L’ultime ambition de la loi Travail, les accords d’entreprises, objet de détricotage
Au fil des semaines et des amendements, la loi Travail portée par Myriam El Khomri réduit peu à peu ses ambitions réformatrices. Face à la difficulté de trouver une majorité, le passage de la loi en 49.3 est sur le point d'être décidé, un Conseil des ministres extraordinaire est convoqué ce 10 mai à 14h30. Dans la négociation qui se joue au sein même du parti socialiste et de ses alliés : l’article 2 qui inverse la hiérarchie des normes entre l’entreprise, la branche et la loi sur le temps de travail.
Malgré les revirements gouvernementaux entre la version 1 et 2 de la loi El khomri, les changements apportés en commission des affaires sociales, les concessions faites à la jeunesse, il restait tout de même un changement de paradigme important dans la loi portée par Myriam El Khomri : la primauté de l’accord d’entreprise sur la branche et la loi en matière de temps de travail.

Données disponibles:

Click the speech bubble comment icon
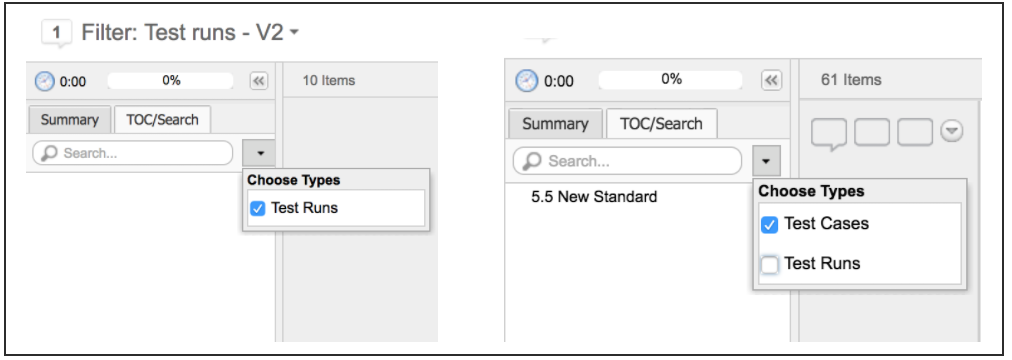This screenshot has height=360, width=1012. pyautogui.click(x=829, y=134)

Tâches à réaliser:
(a) Citez le passage de l'article sur la loi Travail qui va de « Malgré les revirements » jusqu'à « de temps de travail. ».
(b) Poursuivez l'article sur la loi Travail à partir de l'endroit où il s'arrête.
Le matériel fourni n'est pas utile ici.

Réponses par tâche:
(a)
Malgré les revirements gouvernementaux entre la version 1 et 2 de la loi El khomri, les changements apportés en commission des affaires sociales, les concessions faites à la jeunesse, il restait tout de même un changement de paradigme important dans la loi portée par Myriam El Khomri : la primauté de l’accord d’entreprise sur la branche et la loi en matière de temps de travail.

(b)
Ce principe était soutenu par les syndicats réformateurs, et en particulier par la CFDT qui considère l’entreprise comme le lieu privilégié de la négociation et du dialogue social.
Mais cette démarche, objet de l’article 2 de la loi, est fortement contestée par un certain nombre de députés, rejeté par les syndicats CGT et FO, et peu soutenu par le rapporteur du projet de loi, Christophe Sirugue au motif qu’elle entraîne une inversion de la hiérarchie des normes.
Cette inversion serait, pour ses détracteurs, forcément défavorable aux salariés et risquerait de mettre à mal le business des entreprises par une spirale de dumping social au sein des filières. Le rapporteur du projet de loi a donc concocté un amendement où l’accord serait écrit par l’entreprise mais soumis à la branche pour "avis a priori" (elle aurait maximum un mois pour se prononcer).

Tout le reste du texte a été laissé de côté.